Diese Worte vom erwachsenen David stehen allerdings in keinem Fall für eine nett gemeinte Widmung. David erzählt viele Jahre später in welchen Sumpf aus Schrecken und kaum glaubhafter Gewalt er hineingezogen wurde.

 

Jeder, der dieses Buch liest, wird anfänglich merken, dass Jack Ketchum den Leser ganz langsam und sacht an dieses Buch heranführt. Mit kleinen Schritten nähert man sich dem großen Schrecken.

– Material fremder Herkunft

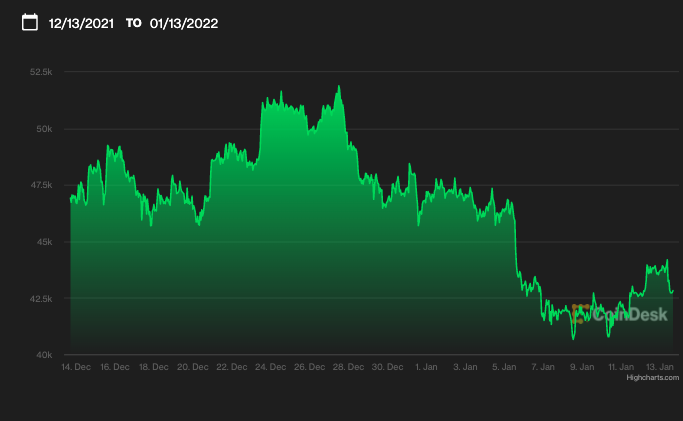The height and width of the screenshot is (421, 683).
Task: Select the 5. Jan axis label
Action: click(x=504, y=367)
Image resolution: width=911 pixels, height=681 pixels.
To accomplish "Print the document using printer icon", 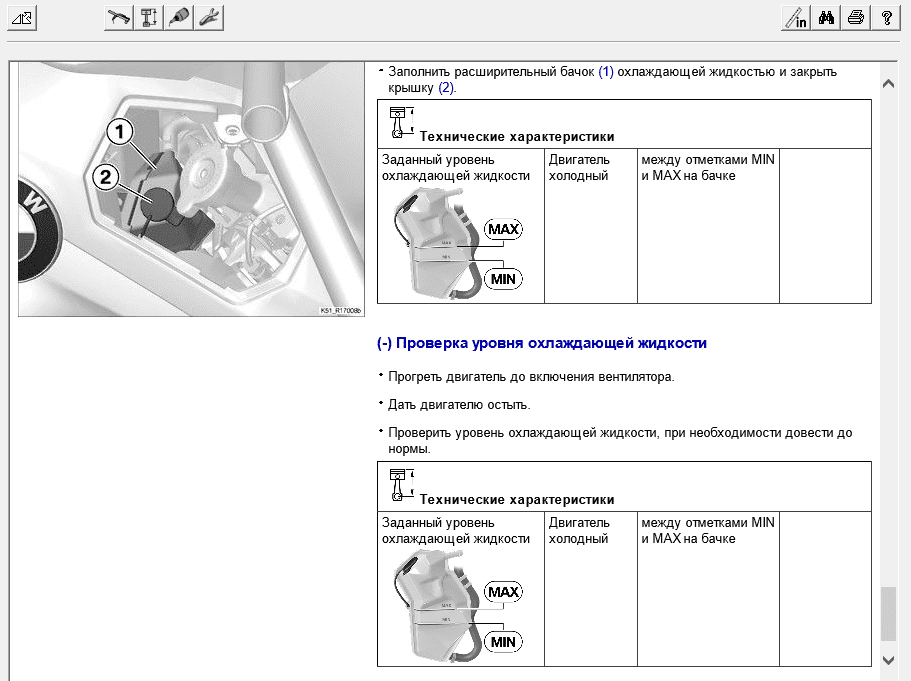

David lebt in einer beschaulichen Nachbarschaft. Da die Beziehung zu seinen Eltern nicht gerade die herzlichste ist, zieht es ihn sehr oft nach nebenan ins Nachbarhaus. Hier lebt Ruth mit ihren drei Söhnen Donnie, Willie und Ralphie. Vor allem mit Donnie verbindet David eine Freundschaft, da beide im gleichen Alter sind. Durch die Beschreibungen aus Davids Sicht wird sehr schnell klar, dass Ruth eine sehr spezielle Erziehung anwendet. Sie hat kein Problem, wenn ihre Söhne Alkohol trinken oder sich mit sexuell basierten Filmen im Fernsehen die Zeit vertreiben. David ist gerne bei der Familie Chandler nebenan, einfach weil alle locker miteinander umgehen und es keine Regeln gibt. Ruth ist weniger eine Erwachsene, eher eine Freundin der Jungs.

 

Eines Tages trifft David auf Meg, welche nach einem Schicksalsschlag mit ihrer kleinen Schwester Susan zu ihrer Tante Ruth ziehen. Von Anfang an ist David fasziniert von Meg, doch schnell wird klar, dass Ruth mit den Mädchen nicht so umgeht, wie es eine Tante tun sollte.

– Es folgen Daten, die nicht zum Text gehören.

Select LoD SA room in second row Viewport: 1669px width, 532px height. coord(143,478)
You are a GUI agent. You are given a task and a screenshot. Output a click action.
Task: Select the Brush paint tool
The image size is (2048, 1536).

Für die beiden Mädchen war es im Endeffekt das schrecklichste Omen, dass ihre Obhut an ihre Tante Ruth ging. Von nun an verändert sich das Leben aller…

 

Vom Ich-Erzähler bekommt man noch kurze Einblicke in sein Erwachsenenleben. Gescheiterte Ehen, Ängste und Kinderlosigkeit. Und dass er keine Kinder hat, liegt vor allem an dem Wissen, zu was Kinder in der Lage sind.

 

Ab einem gewissen Punkt verändert sich die Atmosphäre im Buch erheblich.

Jack Ketchum setzt einen Punkt hinter der heimischen Vorstadtidylle und nimmt den Leser mit zu einem Setting, welches jeden Leser packen und psychisch belasten wird.

 

Dieses Buch bringt eine fesselnde und schockierende Story mit sich, spricht aber ebenso Themen an, welche weiterhin aktuell sind und mit denen man sich immer wieder auseinandersetzen sollte.

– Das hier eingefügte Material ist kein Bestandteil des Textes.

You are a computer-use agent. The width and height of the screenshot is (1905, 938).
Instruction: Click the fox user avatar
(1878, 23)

Steckt in jedem etwas Böses?

Aktivität vs. Passivität eines Handelnden.

 

„Ich konnte es nicht mehr mit ansehen und schaute weg.“ (S. 144)

 

Und immer wieder Fragen, wie: zu was wärst du in der Lage?

 

Mit hat der Autor Bilder in mein Gehirn verpflanzt, die ich bereits nach dem ersten Mal lesen nicht mehr vergessen habe. Das wiederholte Lesen bringt mir jedes Mal das Grauen an sich näher.

Im letzten Drittel traut man sich fast gar nicht mehr weiterzublättern.

Wer dieses Buch als leichte Kost an sieht, der ist absolut abgehärtet.

Meiner Meinung nach geschehen hier Dinge, die man einfach verachten muss.

 

„Es gibt Dinge, die erzählt man nicht. Da stirbt man lieber.

Dinge, von denen man weiß, dass man besser gestorben wäre, statt sie zu erleben.

Diese Dinge habe ich erlebt.“ (S. 293)

 

Mein Fazit

Für mich ist und bleibt dieses Werk von Jack Ketchum einfach das Beste.
„Evil“ kann ich ganz klar zu einem meiner Lieblingsbücher zählen.

Und nicht aus dem Grund, weil ich es befürworte, was hier geschieht, sondern weil Ketchum den Leser hier sowas von in der Hand hat. Die Spannungskurze, ich nenne sie auch gern die Kurve des Grauens, fügt er so gekonnt in die Geschichte ein. Die Charakterdarstellungen sind brillant und die sehr detailgetreuen Beschreibungen packen jeden Leser emotional.

Für jeden, der sich traut eine absolute Leseempfehlung.